“Vatan hainlerinden taraf olmaktansa, hırsız bizim hırsızımız…”
dedi Ak Partili bir yönetici. Parti yönetiminden herhangi bir açıklama gelmedi.
Aslında bu söz yenilir yutulur bir söz değil…
Ve fakat hangi parti mensubu tarafından söylendiğinin de bir önemi yok.
Çünkü bu ayrıştırıcı, kutuplaştırıcı dil bir siyasi gruba has değil. Siyaset bu dile çok sık başvurduğu bir iklimde yaşıyoruz ve bu bizi rahatsız ediyor.
“Vatan haini” deniyor mesela.
Kimdir o “vatan hainleri?”
Kelimenin tam anlamıyla, kanunlarda belirtildiği türde “vatana ihanet ediliyorsa” bu, yasalarda cezası olan bir durum, bildiğim kadarıyla…
Neden hukuka başvurulmuyor ki “vatan hainleriyle” ilgili?

+ + + + +

■ **Görev a**:
Aşağıdaki satırlardan kaçında "middle" kelimesi geçtiğini say ve yalnızca sayıyı yaz.

■ **Verilen Bilgiler**:
+ + + + +

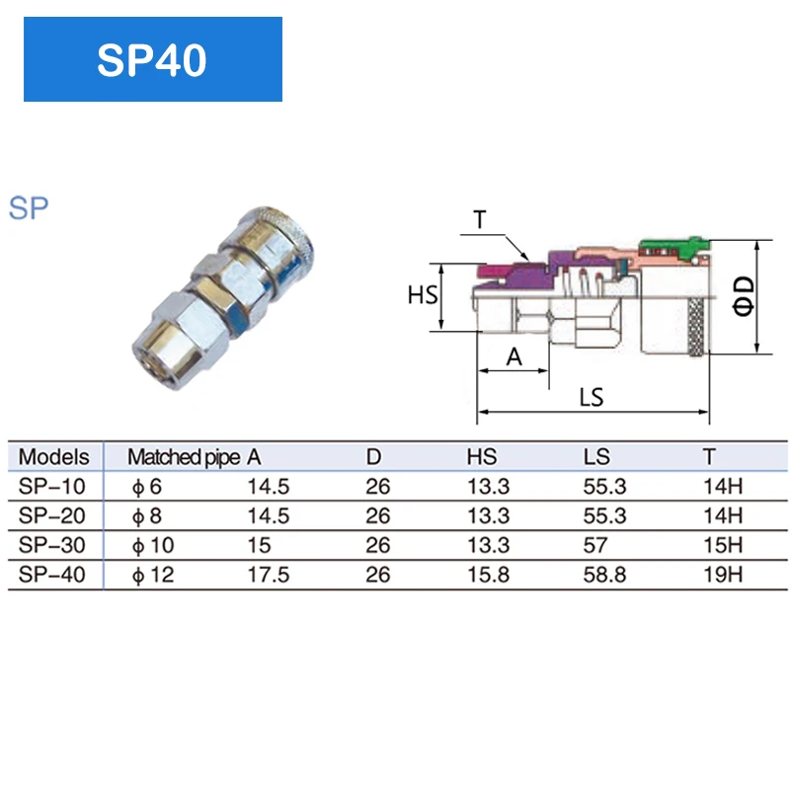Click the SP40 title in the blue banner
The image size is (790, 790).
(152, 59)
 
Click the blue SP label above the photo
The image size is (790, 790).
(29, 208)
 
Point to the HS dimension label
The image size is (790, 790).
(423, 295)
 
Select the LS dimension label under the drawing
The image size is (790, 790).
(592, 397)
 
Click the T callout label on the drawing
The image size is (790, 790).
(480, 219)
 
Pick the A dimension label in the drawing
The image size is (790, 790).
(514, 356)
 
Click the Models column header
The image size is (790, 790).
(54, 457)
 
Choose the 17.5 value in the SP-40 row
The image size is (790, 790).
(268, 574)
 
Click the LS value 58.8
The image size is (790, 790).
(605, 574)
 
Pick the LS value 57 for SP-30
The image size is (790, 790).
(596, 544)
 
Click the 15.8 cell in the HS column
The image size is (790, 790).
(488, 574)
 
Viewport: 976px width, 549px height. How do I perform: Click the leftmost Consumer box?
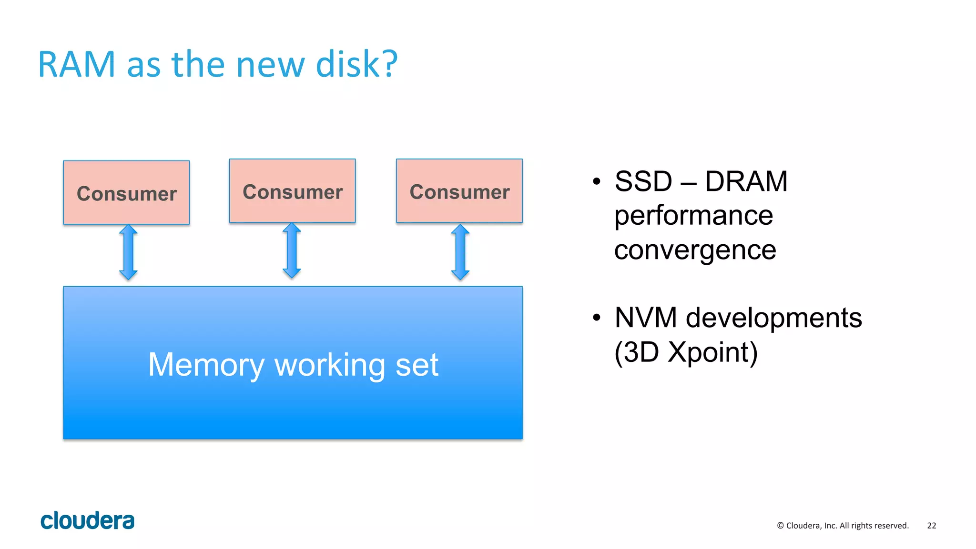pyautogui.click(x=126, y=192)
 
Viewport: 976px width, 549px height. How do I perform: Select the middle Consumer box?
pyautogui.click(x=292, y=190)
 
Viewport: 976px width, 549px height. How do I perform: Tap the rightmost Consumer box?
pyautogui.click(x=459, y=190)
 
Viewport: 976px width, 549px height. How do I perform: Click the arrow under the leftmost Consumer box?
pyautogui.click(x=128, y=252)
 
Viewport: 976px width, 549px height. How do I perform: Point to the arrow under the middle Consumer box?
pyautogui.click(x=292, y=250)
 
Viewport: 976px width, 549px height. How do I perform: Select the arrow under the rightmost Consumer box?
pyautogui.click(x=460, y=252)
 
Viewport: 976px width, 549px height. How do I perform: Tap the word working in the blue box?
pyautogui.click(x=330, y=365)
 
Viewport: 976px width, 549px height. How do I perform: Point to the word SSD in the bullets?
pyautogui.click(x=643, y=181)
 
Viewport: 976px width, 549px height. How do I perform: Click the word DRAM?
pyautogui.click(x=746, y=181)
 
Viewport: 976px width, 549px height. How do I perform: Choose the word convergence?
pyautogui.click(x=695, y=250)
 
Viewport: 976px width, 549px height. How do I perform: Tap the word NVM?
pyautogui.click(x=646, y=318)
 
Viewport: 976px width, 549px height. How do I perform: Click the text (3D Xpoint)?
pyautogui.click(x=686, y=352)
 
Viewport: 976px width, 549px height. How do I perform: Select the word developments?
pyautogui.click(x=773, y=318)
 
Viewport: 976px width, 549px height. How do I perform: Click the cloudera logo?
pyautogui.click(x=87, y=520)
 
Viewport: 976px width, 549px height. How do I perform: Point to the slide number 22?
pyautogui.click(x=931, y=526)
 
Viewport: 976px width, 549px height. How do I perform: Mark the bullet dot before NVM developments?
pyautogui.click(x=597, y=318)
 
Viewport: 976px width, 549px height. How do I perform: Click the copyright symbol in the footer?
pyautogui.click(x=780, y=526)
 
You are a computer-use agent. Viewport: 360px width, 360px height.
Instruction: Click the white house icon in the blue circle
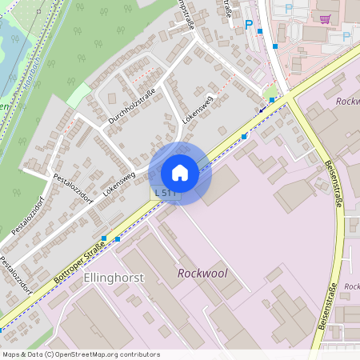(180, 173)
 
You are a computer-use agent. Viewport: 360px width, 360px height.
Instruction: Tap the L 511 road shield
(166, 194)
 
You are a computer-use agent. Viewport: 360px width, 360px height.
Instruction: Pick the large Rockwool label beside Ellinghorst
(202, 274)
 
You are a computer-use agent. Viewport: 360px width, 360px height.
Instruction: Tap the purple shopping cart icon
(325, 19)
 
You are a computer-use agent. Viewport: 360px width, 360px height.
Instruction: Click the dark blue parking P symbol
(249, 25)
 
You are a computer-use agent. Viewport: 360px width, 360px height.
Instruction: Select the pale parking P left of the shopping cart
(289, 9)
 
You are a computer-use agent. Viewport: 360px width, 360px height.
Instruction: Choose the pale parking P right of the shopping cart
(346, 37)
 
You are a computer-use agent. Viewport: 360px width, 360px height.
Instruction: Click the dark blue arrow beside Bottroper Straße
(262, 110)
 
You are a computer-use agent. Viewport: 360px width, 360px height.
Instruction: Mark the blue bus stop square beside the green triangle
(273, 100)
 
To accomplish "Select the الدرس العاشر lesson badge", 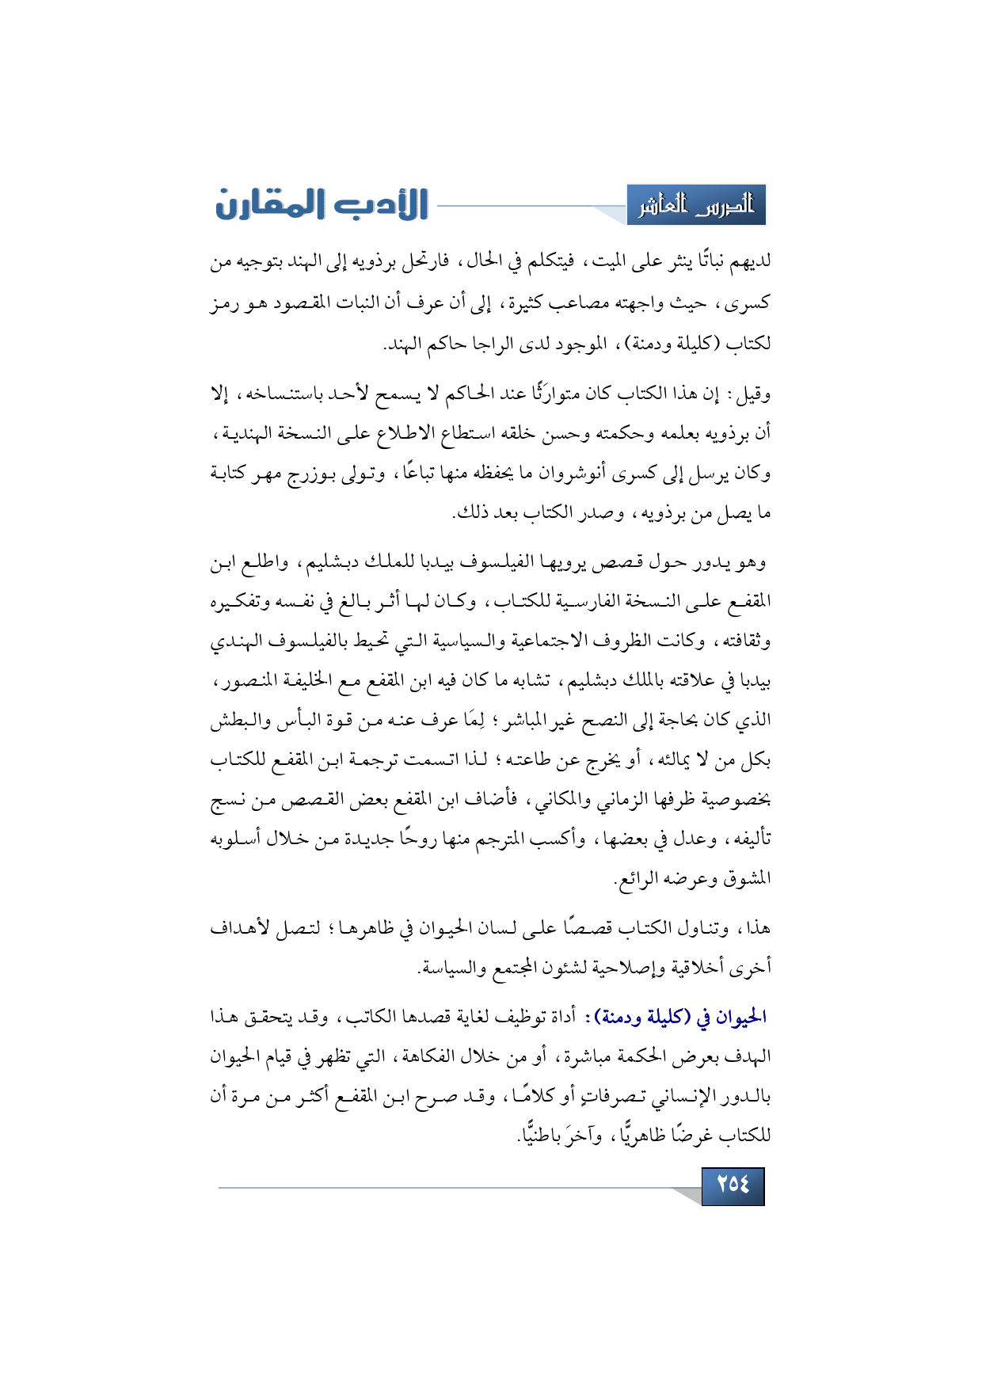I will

+ + + + +

■ **Görev b**:
Siyasetteki kutuplaştırıcı dil üzerine olan yazıyı, son cümlesinin ardından devam ettirerek sürdür.

■ **Yazılı Yanıt a**:
2

■ **Yazılı Yanıt b**:
Sıradan vatandaşlar olarak bu konuda makul bir cevap beklemek hakkımız diye düşünüyorum. Eğer ortada hukuki bir durum yoksa ve bu sözler sadece bir karalamak için kullanılıyorsa, iftira nasıl kabul edilebilir ki?
Bu “hırsız” için de geçerli. “Hırsız” yakıştırmasını yapanlar eğer bu delilli belgeli bir şey ise derhal mahkemeye gitmeliler. Değilse büyük bir günahın içinde olduklarını bilmeliler.
Ancak sormak lazım, kim “hırsız” ve hırsızları millet adına kategorize etme hakkını kendinde görenler gibi, siz kimsiniz?
Kamu malı bir takım “hırsızlara” ya da hırsızları, “bizim hırsızımız” diyerek sahiplenen bu gibi kişilere teslim edilemez.
Bu sözleri sarf ederek bir insanı töhmet altında bırakan ilçe başkanıyla ilgili ne işlem yapıldı acaba?
Fiyat operasyonu çekip vatandaşın parasına göz diken halcilerle mücadele edildiği gibi vatandaşın parasını çalan “hırsızlarla” da mücadele edilmesi gerekmiyor mu?
Bence gerekiyor.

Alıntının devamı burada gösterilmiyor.